WHAT YOU HAVE TO DO
Report each line in the rows below that contains the string "icon", copying those lines in full. Uppercase and lowercase letters count as different.

--- START MATERIAL PROVIDED ---

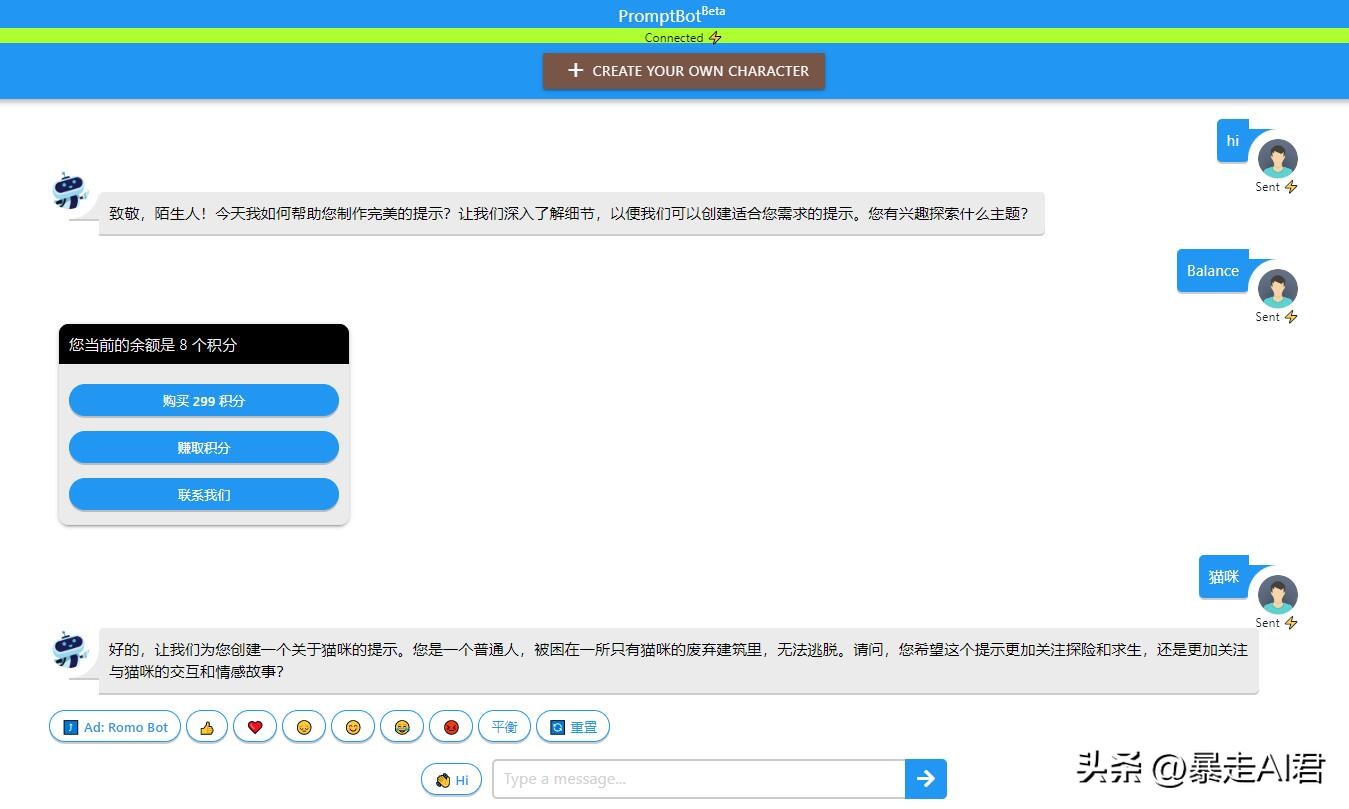The height and width of the screenshot is (809, 1349).
Task: Click the blue send arrow icon
Action: click(925, 778)
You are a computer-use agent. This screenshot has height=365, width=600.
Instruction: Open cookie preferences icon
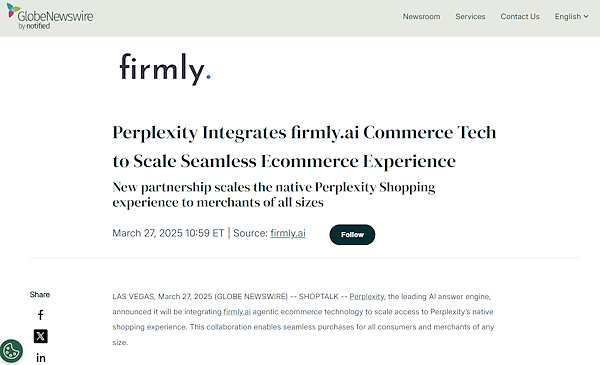11,350
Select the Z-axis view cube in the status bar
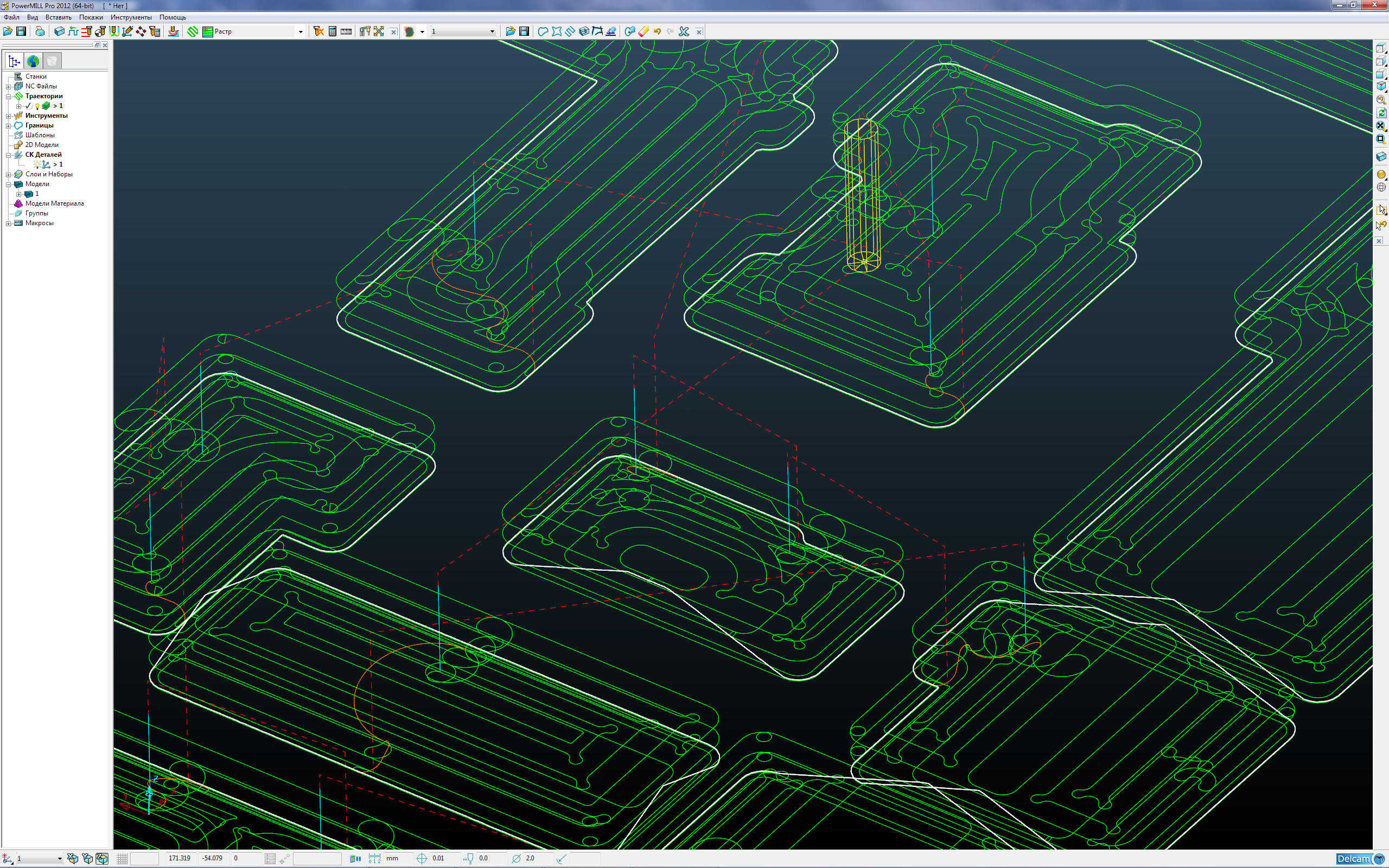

--- END MATERIAL PROVIDED ---

WRITTEN REPLY
Task: Click the blue send arrow icon
Instruction: Open cookie preferences icon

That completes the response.